His team of researchers had conducted surveys before the pandemic, which yielded responses from about a thousand Clark County seniors: They wanted to know if senior-led households had enough food at home and whether they had missed meals.
The results alarmed them.
Top-line findings that McDonough and co-researcher Courtney Coughenour, a professor at UNLV’s School of Public Health, presented to Three Square last week showed that 28 percent of senior-led valley households were classified as food-insecure before the pandemic.
Of that, 10 percent were deemed “very low food secure.”
Last year, McDonough’s team sent another survey to that same group of seniors in the middle of the pandemic. He’s currently compiling the results from the survey, but he said that the team is “incredibly nervous” about the state of senior food insecurity in Clark County.
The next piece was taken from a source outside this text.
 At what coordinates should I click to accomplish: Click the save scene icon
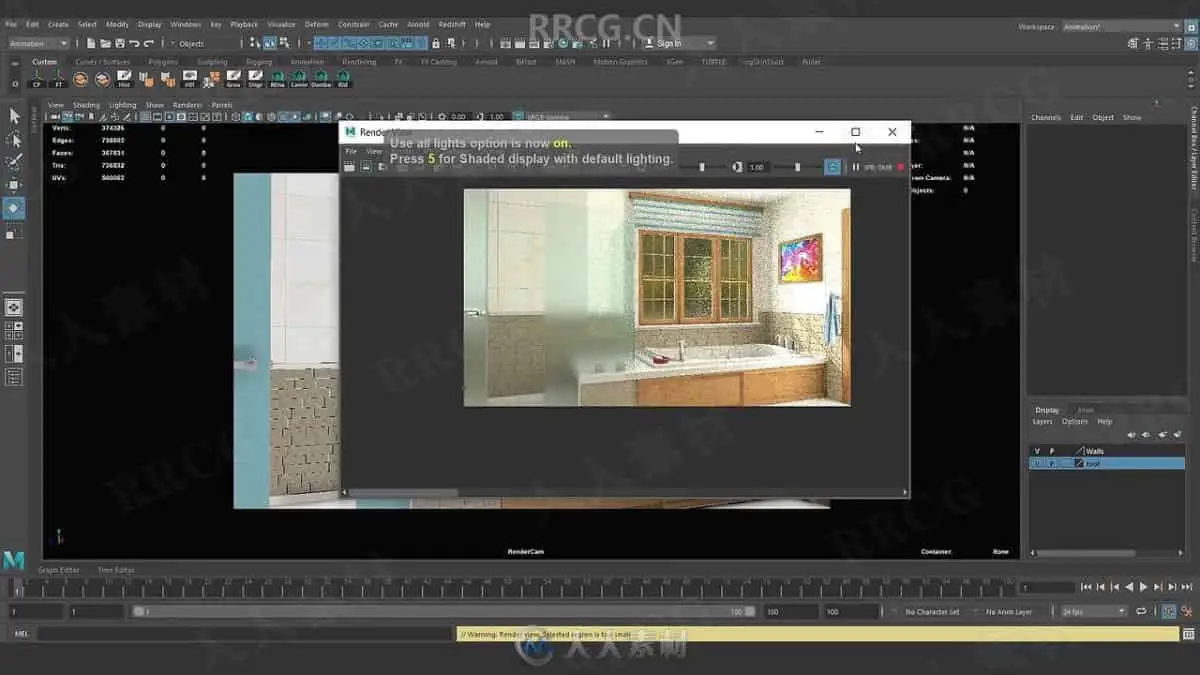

“My guess is that the food insecurity rate for seniors must be much higher post-COVID,” he said. “Nonetheless, the 28 percent food insecurity rate is daunting before the pandemic and it is much higher than what Feeding America predicts.”
The surveys aim to get a sense of what is happening to Southern Nevada seniors without relying on estimation-type models.
“Nobody is talking about this,”said McDonough. “This is the most vulnerable population for COVID. It’s a double whammy: We have a population that is susceptible to COVID and, at the same time, they can’t even get the requisite nutritional needs that they have.”